■ GOAL OF THE EXERCISE: Repeat every record exactly as written.

[[ TASK INPUTS, beginning ]]

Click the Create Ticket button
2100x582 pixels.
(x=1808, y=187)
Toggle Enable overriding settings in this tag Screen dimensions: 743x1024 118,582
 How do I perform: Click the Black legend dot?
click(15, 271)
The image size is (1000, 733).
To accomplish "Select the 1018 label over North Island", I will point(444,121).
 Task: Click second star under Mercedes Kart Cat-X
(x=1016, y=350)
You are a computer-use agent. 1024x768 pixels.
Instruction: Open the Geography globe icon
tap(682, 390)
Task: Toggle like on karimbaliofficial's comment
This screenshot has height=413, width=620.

[[ TASK INPUTS, end ]]

■ EXPECTED OUTPUT:
Click the Create Ticket button
2100x582 pixels.
(x=1808, y=187)
Toggle Enable overriding settings in this tag Screen dimensions: 743x1024 118,582
 How do I perform: Click the Black legend dot?
click(15, 271)
The image size is (1000, 733).
To accomplish "Select the 1018 label over North Island", I will point(444,121).
 Task: Click second star under Mercedes Kart Cat-X
(x=1016, y=350)
You are a computer-use agent. 1024x768 pixels.
Instruction: Open the Geography globe icon
tap(682, 390)
Task: Toggle like on karimbaliofficial's comment
This screenshot has height=413, width=620.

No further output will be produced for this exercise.